** REQUISITOS DAS TAREFAS **
1. Transcreva a parte do trecho sobre Peri que vai de "Depois de eliminar" até "dirigiu até ele.", incluindo as duas.
2. Escreva o que vem depois no trecho sobre Peri, começando do ponto em que ele termina.

** TRECHO DO DOCUMENTO **
........

Depois de eliminar Soeiro e Simões, e de ter certeza de que Loredano não lhe escaparia, Peri calculou que seu plano enfim poderia dar certo... Considerou que os aventureiros já estivessem despertos e que isso frustraria os atentados que os aliados do italiano deveriam executar... O índio entendeu que era momento de esclarecer d. Antônio sobre tudo o que havia ocorrido e se dirigiu até ele.
(...)

........

** DADOS ARMAZENADOS **
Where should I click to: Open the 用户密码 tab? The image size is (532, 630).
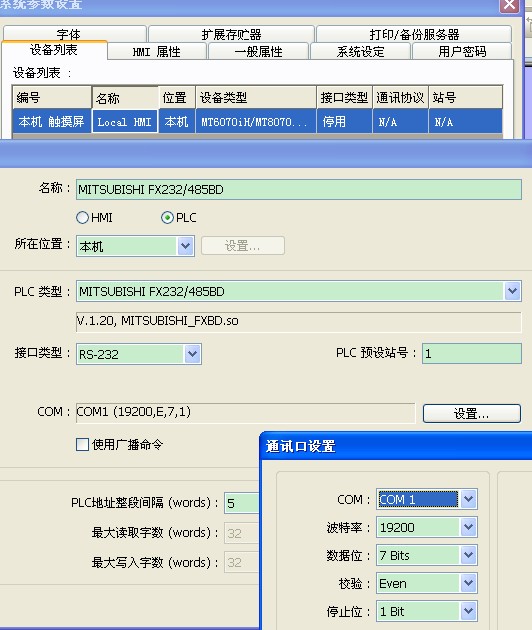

........

** RESPOSTAS DOS EXERCÍCIOS **
1.
Depois de eliminar Soeiro e Simões, e de ter certeza de que Loredano não lhe escaparia, Peri calculou que seu plano enfim poderia dar certo... Considerou que os aventureiros já estivessem despertos e que isso frustraria os atentados que os aliados do italiano deveriam executar... O índio entendeu que era momento de esclarecer d. Antônio sobre tudo o que havia ocorrido e se dirigiu até ele.

2.
Loredano saiu ferido do quarto de Cecília disposto a chegar ao fundo da
casa para gritar a senha, provocar um grande tumulto... Depois pretendia raptar
a donzela e vingar-se de Peri... Ele não sabia que o índio havia desmantelado
toda a sua trama... A decepção que teve foi intensa ao notar que todos os aventureiros
estavam acordados no alpendre totalmente iluminado... Viu também o cadáver de
Bento Simões sobre o chão completamente alagado. Os homens observavam que o
infeliz havia sido vítima de violento estrangulamento... De sua parte, o
italiano procurou avistar Soeiro... E sua angústia aumentou... Algo lhe dizia
que estava perdido, e que os dois cúmplices haviam sido terrivelmente punidos
pela Providência Divina (como eles mesmos temiam).
Mas, articulado como era,
não demorou a tramar uma reversão da situação que lhe pesava negativamente... Ele
percebeu o espanto e a indignação dos companheiros ante o estrangulado
Simões... Viu que alguns especulavam sobre possíveis punições em curso e que
outros se mostravam aterrorizados com o assassinato de um dos aventureiros sem
motivos aparentes... E foi aí que Loredano resolveu insuflar a ira nos homens...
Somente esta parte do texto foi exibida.